En plus de tenir le rôle-titre dans Peter von Kant, le nouveau film de François Ozon (en lice pour l’Ours d’or), Denis Ménochet a tourné dans pas moins de trois autres longs métrages, parmi lesquels Chien blanc. Dans cette adaptation du livre de Romain Gary que porte à l’écran Anaïs Barbeau-Lavalette, l’acteur français se glisse dans la peau du célèbre écrivain, au moment où, alors conjoint de l’actrice Jean Seberg, très engagée aux États-Unis dans la cause de la reconnaissance des droits civiques des Afro-Américains, les tensions raciales s’accentuent après l’assassinat de Martin Luther King. « J’ai adoré tourner ce film, a confié l’acteur à La Presse. C’était génial. Anaïs est d’une très grande minutie, ne néglige aucun détail, et j’ai très hâte de voir le résultat ! » Denis Ménochet est aussi la vedette d’As bestas, de l’Espagnol Rodrigo Sorogoyen, et tient un rôle de soutien dans Disappointment Blvd., nouveau film – très attendu – d’Ari Aster (Hereditary, Midsommar).

— Marc-André Lussier, La Presse

Vu en compétition

Pour son troisième long métrage à titre de réalisatrice, Nicolette Krebitz, surtout connue comme actrice en Allemagne, porte à l’écran un scénario qu’elle signe seule, à propos d’une actrice mûre dont le parcours prend une tournure inusitée. Dans AEIOU – A Quick Alphabet of Love, Sophie Rois incarne une actrice sexagénaire à qui les beaux rôles sont maintenant plus rarement offerts, qui accepte à contrecœur de donner des cours à des jeunes ayant à surmonter des difficultés de langage. C’est notamment le cas d’Adrian (Milan Hermes), un adolescent de 17 ans qui s’adonne à être celui qui, il y a peu de temps, a piqué le sac de l’actrice en pleine rue. L’aspect le plus intéressant du film réside assurément dans le développement progressif d’une relation amoureuse qui défie les conventions. L’ennui, c’est que la réalisatrice se sente obligée d’emprunter maladroitement toutes sortes d’avenues pour pimenter cette relation, y compris un voyage sur la Côte d’Azur où le couple se transforme alors en professionnels du larcin. La crédibilité du récit en souffre, au point où la belle idée de départ se trouve gâchée par ces détours inutiles.

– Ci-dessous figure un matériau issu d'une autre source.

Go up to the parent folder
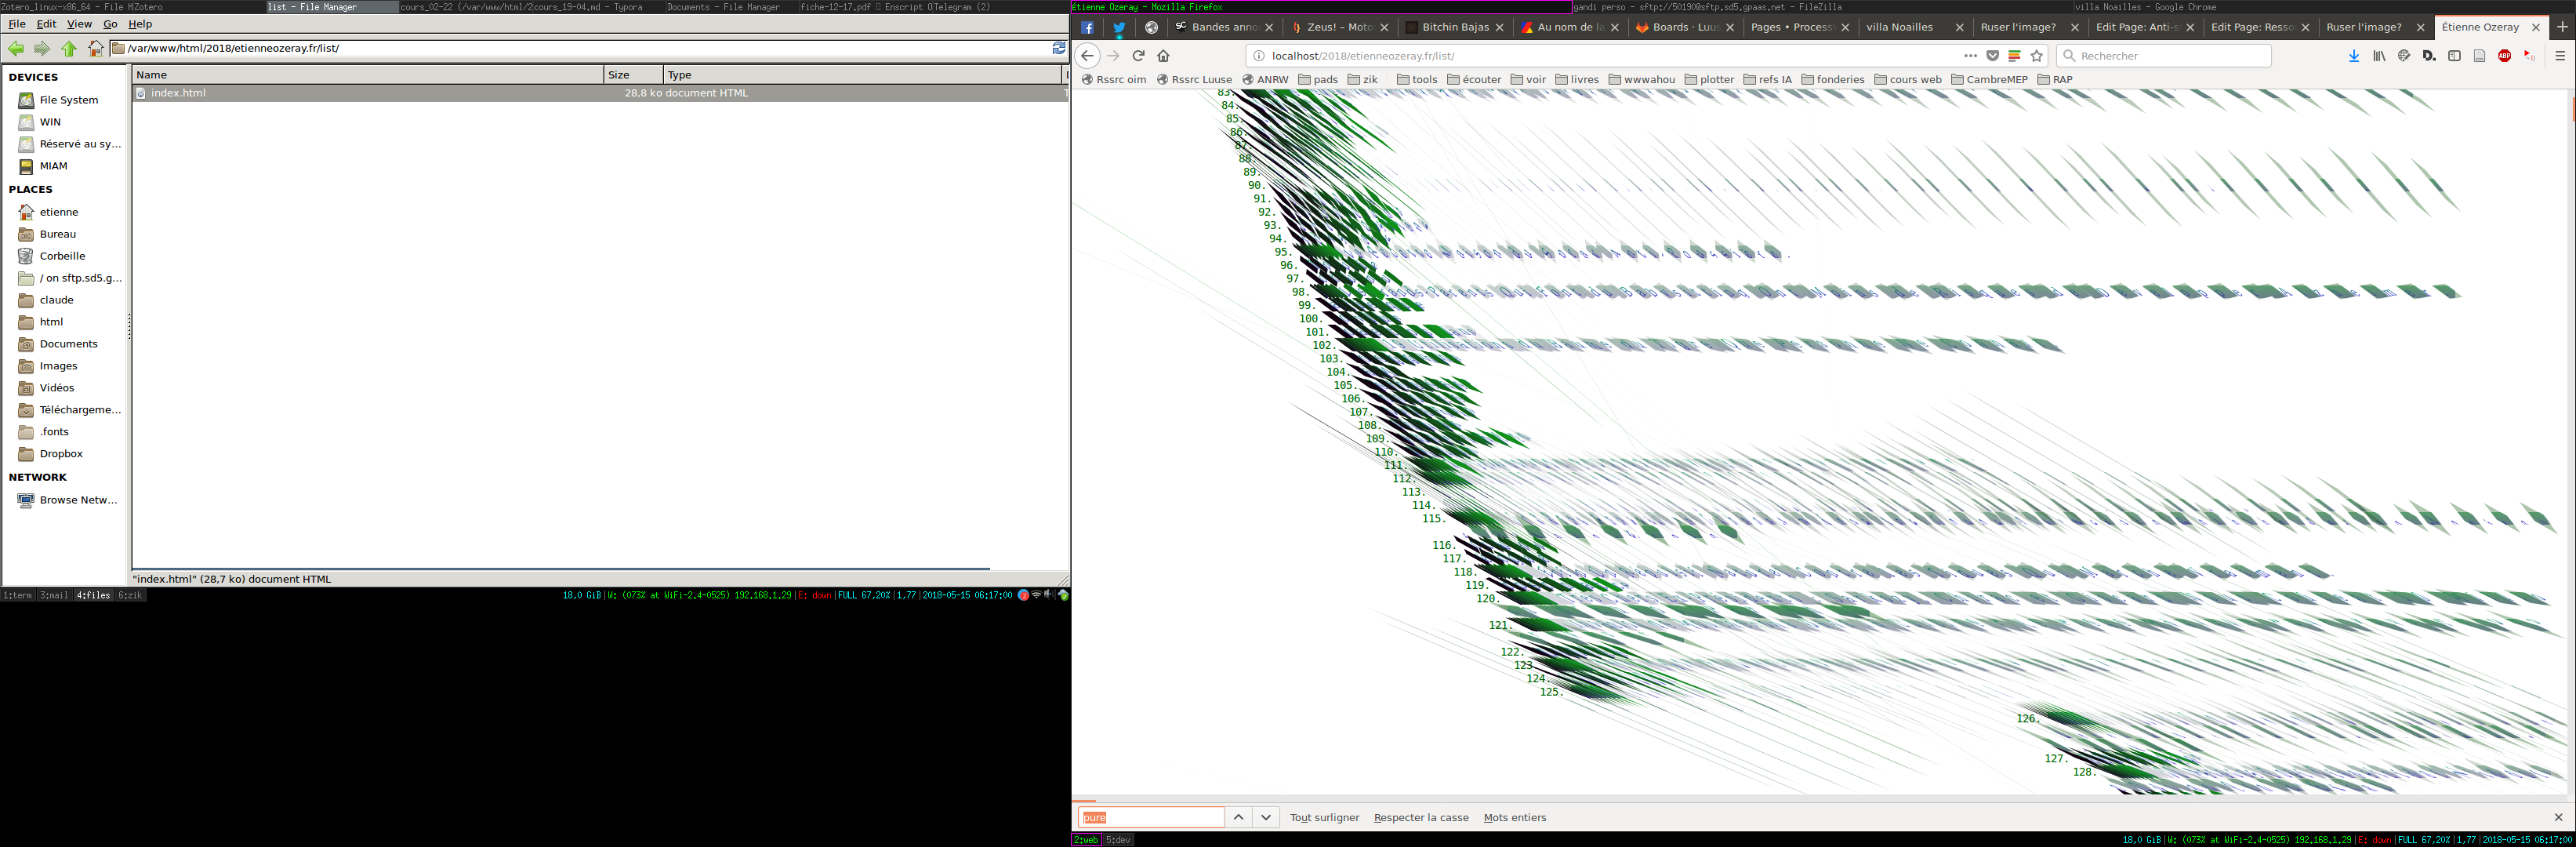This screenshot has width=2576, height=847. click(68, 48)
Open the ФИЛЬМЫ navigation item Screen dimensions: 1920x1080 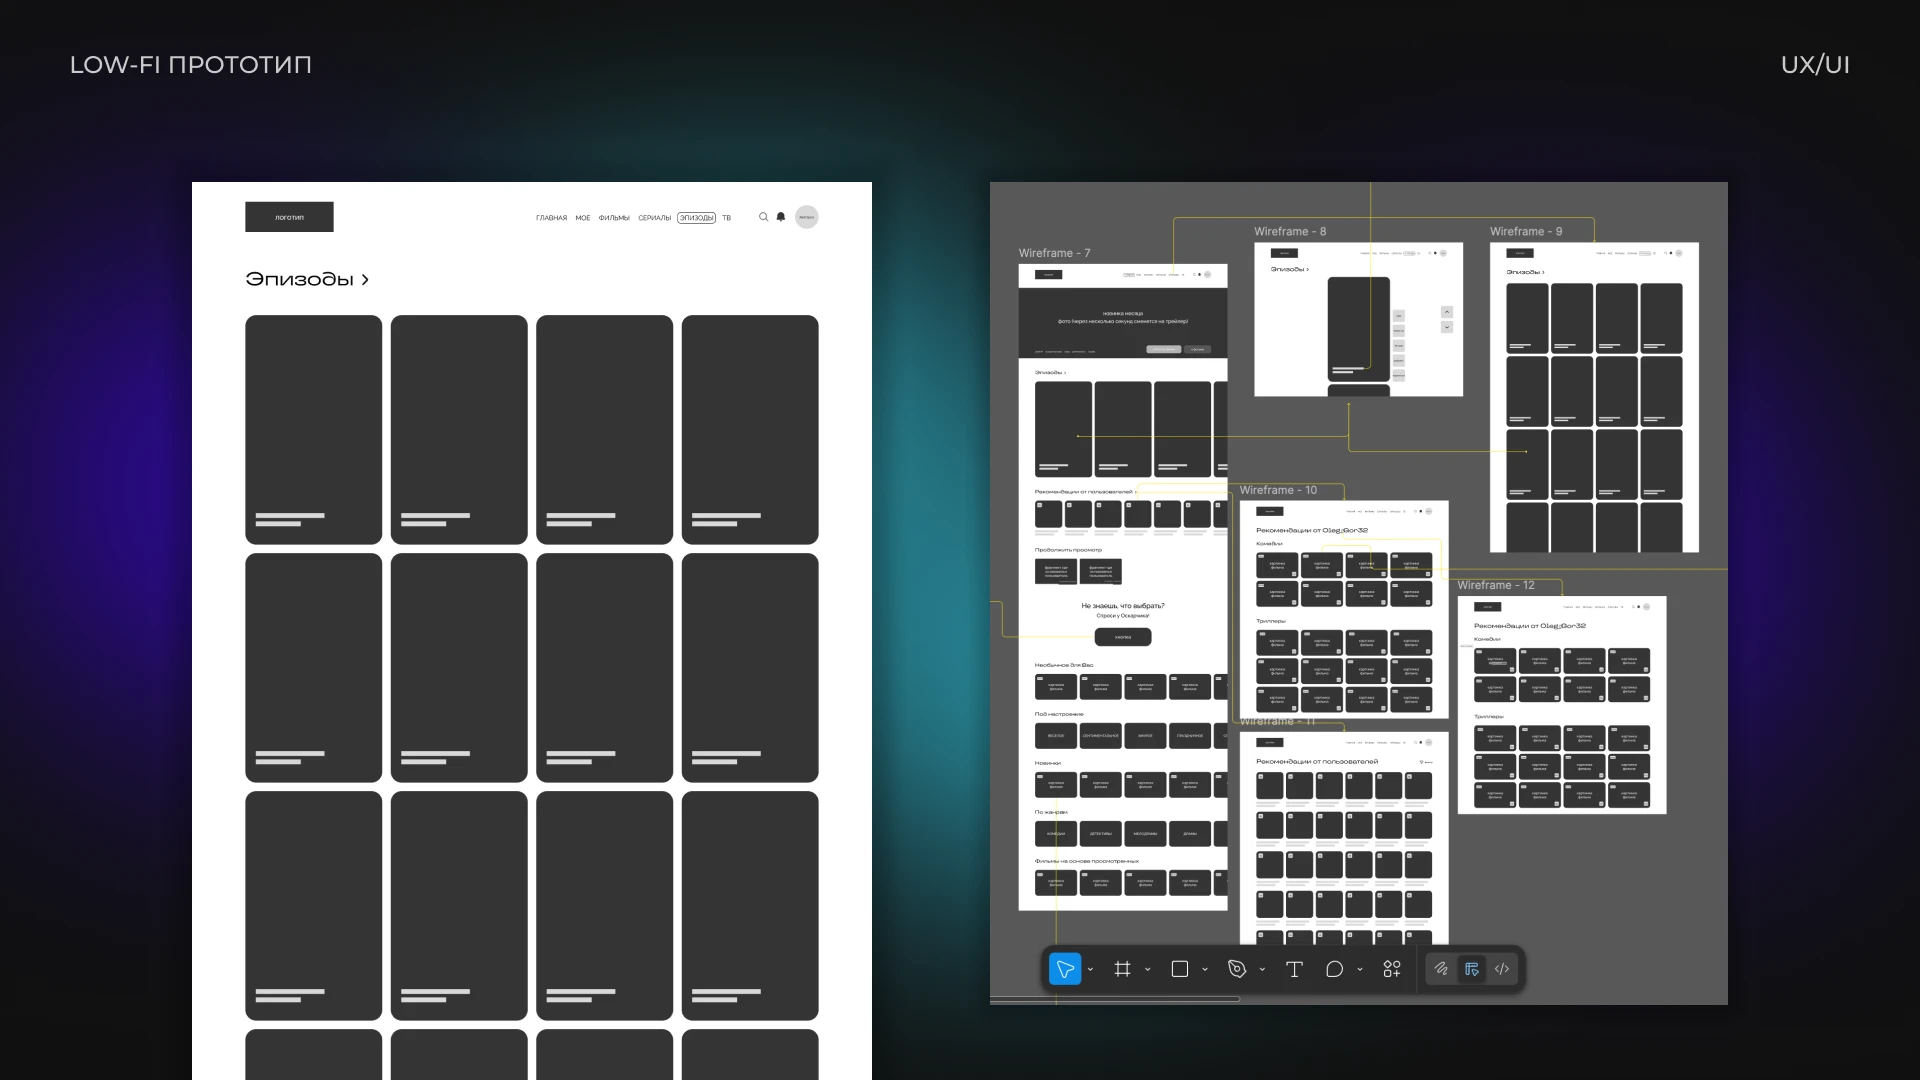tap(614, 218)
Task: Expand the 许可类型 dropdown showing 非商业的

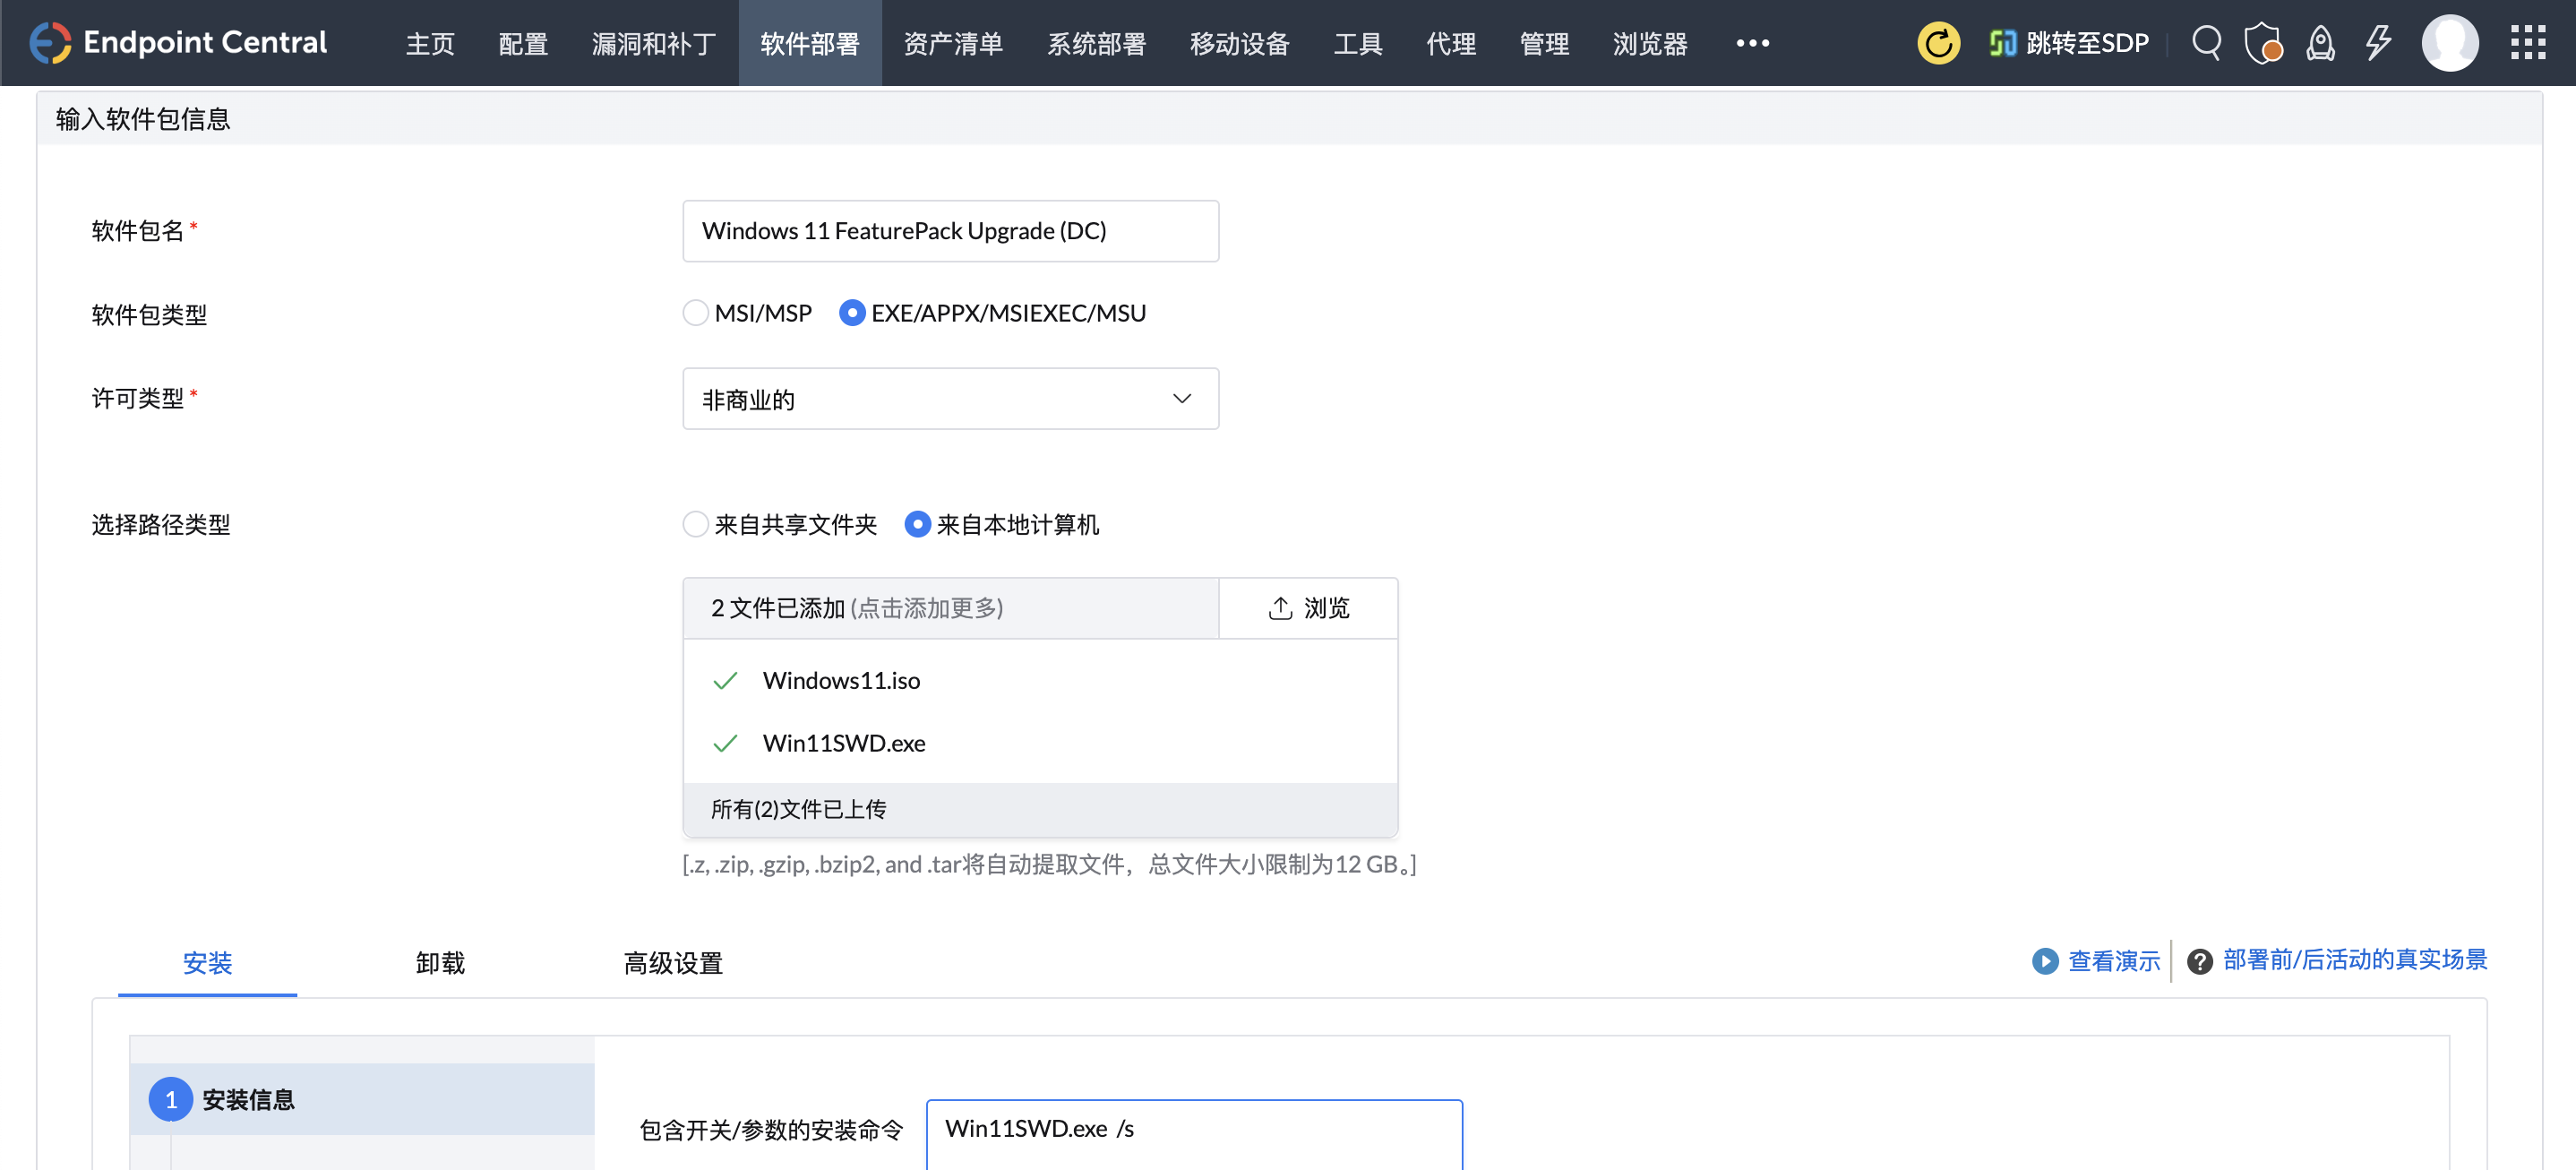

— Marc-André Lussier, La Presse

54 tests positifs jusqu’à maintenant

Le site spécialisé Deadline a rapporté dimanche le nombre de cas de COVID-19 déclarés dans les centres de dépistage où se rendent quotidiennement professionnels et journalistes pour subir un test antigénique. Sur plus de 2700 tests passés jusqu’à maintenant, 54 personnes ont été déclarées positives, un chiffre qui, selon un porte-parole de la Berlinale, reste relativement faible. On a rapporté en Allemagne, lors de la dernière semaine, une moyenne de 1472 cas pour 100 000 habitants, selon l’Institut Robert Koch. Seulement 55,2 % de la population allemande se serait prévalue d’une dose vaccinale de rappel. L’accès aux différents sites de la Berlinale est autorisé aux personnes adéquatement vaccinées seulement, lesquelles doivent également présenter une preuve de résultat négatif à un test passé le jour même.